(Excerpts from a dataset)
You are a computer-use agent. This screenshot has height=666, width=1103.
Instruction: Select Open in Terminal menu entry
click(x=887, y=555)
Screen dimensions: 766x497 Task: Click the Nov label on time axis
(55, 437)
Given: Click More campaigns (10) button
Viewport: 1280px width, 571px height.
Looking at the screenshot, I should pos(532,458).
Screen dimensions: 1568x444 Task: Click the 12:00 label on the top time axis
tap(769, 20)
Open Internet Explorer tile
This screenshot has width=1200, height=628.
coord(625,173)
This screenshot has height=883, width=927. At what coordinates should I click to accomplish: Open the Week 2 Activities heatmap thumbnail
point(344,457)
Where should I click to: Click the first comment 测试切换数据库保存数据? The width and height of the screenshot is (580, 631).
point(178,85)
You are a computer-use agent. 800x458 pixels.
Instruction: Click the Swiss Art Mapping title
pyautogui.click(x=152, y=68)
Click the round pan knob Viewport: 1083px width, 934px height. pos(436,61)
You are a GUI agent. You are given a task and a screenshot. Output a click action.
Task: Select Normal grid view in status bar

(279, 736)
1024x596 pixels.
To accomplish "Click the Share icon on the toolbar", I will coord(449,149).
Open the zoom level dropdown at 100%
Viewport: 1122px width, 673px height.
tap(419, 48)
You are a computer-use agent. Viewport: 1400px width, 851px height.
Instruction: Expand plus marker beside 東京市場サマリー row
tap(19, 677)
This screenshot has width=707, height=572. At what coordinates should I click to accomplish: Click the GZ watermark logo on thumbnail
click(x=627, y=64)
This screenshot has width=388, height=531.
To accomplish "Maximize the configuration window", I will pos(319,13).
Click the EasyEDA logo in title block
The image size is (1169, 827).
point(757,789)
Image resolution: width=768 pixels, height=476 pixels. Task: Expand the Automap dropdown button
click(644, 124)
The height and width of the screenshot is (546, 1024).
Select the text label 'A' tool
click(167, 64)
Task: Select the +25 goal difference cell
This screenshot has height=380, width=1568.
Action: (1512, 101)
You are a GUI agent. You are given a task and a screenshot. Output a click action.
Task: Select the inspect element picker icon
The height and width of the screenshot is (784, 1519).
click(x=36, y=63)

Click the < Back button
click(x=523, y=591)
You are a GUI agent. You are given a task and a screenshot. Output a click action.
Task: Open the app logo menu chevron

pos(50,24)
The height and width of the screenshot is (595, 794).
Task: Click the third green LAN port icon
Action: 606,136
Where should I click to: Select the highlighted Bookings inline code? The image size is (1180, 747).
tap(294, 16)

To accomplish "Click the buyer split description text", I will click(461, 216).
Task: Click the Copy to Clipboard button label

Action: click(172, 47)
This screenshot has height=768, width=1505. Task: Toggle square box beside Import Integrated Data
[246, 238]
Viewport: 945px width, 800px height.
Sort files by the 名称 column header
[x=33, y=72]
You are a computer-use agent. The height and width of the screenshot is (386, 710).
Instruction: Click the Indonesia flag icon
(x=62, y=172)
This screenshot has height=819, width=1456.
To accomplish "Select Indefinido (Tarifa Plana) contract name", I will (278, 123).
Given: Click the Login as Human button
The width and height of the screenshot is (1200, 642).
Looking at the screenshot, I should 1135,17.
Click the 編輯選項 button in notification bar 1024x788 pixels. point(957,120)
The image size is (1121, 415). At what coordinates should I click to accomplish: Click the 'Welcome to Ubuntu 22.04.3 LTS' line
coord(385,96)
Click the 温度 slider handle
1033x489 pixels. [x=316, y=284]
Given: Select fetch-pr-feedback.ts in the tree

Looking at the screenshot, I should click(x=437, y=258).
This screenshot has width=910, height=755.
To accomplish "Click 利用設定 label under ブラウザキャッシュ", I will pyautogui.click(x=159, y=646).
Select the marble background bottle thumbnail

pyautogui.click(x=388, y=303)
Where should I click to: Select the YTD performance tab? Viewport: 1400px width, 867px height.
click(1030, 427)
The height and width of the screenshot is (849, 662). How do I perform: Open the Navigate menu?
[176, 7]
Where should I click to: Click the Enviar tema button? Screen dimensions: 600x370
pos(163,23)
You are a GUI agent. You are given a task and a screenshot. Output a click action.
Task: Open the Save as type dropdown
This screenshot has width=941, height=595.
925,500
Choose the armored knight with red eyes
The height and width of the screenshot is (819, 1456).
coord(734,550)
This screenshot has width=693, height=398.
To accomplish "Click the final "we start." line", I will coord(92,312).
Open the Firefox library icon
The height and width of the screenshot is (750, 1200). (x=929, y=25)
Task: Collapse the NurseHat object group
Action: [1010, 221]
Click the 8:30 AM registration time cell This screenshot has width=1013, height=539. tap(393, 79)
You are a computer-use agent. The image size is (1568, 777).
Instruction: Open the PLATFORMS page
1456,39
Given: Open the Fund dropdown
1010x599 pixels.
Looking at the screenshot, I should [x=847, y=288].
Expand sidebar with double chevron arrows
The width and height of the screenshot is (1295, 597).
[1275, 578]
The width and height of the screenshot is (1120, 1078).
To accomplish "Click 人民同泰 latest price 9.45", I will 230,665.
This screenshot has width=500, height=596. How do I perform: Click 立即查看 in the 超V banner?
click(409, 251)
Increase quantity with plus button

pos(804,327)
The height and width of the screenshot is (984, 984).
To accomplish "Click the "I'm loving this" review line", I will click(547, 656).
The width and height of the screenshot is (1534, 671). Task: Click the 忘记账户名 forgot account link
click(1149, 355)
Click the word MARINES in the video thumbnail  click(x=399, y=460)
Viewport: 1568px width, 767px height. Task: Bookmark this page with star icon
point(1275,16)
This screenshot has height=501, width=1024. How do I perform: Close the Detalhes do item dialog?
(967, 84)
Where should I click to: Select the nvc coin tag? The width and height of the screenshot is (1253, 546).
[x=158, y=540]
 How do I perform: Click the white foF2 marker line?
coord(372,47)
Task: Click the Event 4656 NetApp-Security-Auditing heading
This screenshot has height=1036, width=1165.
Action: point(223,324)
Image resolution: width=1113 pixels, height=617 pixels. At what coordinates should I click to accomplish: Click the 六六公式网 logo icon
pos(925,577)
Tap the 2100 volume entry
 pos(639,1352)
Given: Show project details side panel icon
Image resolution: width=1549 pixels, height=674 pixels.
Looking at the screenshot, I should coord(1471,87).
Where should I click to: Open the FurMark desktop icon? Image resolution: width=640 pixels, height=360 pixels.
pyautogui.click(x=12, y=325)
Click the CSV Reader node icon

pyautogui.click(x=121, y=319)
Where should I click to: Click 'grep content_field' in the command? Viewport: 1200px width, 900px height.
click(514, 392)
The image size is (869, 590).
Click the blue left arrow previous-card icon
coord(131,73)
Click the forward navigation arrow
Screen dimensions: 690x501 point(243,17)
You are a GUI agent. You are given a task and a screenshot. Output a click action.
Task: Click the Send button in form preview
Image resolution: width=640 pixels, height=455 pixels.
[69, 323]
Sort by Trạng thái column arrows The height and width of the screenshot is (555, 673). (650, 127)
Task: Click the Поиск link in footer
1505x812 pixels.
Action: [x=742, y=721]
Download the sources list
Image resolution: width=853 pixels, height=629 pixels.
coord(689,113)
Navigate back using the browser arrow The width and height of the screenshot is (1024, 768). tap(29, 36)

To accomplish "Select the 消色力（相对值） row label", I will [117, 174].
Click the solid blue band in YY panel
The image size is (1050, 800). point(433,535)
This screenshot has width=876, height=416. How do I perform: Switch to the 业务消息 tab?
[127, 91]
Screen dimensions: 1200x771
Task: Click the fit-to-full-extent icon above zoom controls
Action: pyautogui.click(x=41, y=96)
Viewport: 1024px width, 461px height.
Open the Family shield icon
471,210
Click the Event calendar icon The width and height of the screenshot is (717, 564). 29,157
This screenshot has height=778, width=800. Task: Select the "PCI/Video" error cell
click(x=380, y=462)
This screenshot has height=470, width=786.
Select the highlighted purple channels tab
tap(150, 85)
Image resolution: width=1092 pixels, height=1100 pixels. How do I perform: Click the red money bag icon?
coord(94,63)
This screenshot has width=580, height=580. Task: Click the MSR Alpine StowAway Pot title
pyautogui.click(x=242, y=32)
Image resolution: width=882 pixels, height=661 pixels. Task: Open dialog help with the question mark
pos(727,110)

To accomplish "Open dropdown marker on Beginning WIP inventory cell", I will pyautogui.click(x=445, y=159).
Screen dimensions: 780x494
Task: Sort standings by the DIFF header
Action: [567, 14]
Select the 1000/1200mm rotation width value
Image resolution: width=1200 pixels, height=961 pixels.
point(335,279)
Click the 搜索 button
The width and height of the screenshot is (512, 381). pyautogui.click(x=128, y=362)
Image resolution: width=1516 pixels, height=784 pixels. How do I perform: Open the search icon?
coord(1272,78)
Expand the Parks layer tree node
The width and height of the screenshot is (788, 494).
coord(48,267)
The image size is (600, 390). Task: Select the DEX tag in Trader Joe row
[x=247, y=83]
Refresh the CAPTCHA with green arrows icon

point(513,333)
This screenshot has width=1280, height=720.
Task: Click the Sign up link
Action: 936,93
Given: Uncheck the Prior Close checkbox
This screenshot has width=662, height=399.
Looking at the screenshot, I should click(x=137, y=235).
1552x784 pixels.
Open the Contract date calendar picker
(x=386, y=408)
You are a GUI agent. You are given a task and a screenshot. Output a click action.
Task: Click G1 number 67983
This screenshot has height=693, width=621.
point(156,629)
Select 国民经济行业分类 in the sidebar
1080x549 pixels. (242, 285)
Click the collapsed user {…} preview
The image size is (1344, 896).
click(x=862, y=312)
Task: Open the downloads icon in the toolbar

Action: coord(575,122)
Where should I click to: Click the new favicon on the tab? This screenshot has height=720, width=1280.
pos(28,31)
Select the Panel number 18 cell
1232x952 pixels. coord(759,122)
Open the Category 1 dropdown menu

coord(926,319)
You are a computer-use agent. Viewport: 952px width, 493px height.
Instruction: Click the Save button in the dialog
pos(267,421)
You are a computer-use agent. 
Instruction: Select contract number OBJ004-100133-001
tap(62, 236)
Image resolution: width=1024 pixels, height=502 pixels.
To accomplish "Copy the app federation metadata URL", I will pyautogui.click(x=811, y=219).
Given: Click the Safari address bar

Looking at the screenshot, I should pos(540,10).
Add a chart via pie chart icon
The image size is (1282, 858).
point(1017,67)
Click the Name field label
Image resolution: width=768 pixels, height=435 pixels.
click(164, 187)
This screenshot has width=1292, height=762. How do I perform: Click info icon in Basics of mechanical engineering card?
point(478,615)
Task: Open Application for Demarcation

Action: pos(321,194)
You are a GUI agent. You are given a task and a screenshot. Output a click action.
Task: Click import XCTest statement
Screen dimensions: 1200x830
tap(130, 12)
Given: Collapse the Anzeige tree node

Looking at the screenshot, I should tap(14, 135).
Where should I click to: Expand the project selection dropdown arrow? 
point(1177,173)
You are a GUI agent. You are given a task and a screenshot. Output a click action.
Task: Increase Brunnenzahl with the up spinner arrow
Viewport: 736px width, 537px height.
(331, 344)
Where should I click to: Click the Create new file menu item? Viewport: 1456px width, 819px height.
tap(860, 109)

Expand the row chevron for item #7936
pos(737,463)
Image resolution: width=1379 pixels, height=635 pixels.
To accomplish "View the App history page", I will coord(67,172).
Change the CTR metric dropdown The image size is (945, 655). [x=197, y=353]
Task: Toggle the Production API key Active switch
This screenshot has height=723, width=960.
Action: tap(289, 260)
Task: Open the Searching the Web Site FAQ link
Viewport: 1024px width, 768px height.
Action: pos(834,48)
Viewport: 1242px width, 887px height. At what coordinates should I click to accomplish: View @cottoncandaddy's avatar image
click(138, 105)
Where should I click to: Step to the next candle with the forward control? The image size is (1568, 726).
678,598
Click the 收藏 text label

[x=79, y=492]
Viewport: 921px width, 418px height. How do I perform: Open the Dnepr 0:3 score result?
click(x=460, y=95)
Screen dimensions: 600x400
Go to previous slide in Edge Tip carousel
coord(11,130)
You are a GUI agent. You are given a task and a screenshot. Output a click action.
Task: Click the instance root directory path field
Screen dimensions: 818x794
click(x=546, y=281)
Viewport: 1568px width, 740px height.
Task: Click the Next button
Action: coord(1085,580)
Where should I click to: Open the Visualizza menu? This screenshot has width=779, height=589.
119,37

▶ [DIRECTIONS FOR THIS TASK]:
Restate the records above verbatim up to and including the line containing "Given: Click More campaigns (10) button".

▶ [YOUR SOLUTION]:
You are a computer-use agent. This screenshot has height=666, width=1103.
Instruction: Select Open in Terminal menu entry
click(x=887, y=555)
Screen dimensions: 766x497 Task: Click the Nov label on time axis
(55, 437)
Given: Click More campaigns (10) button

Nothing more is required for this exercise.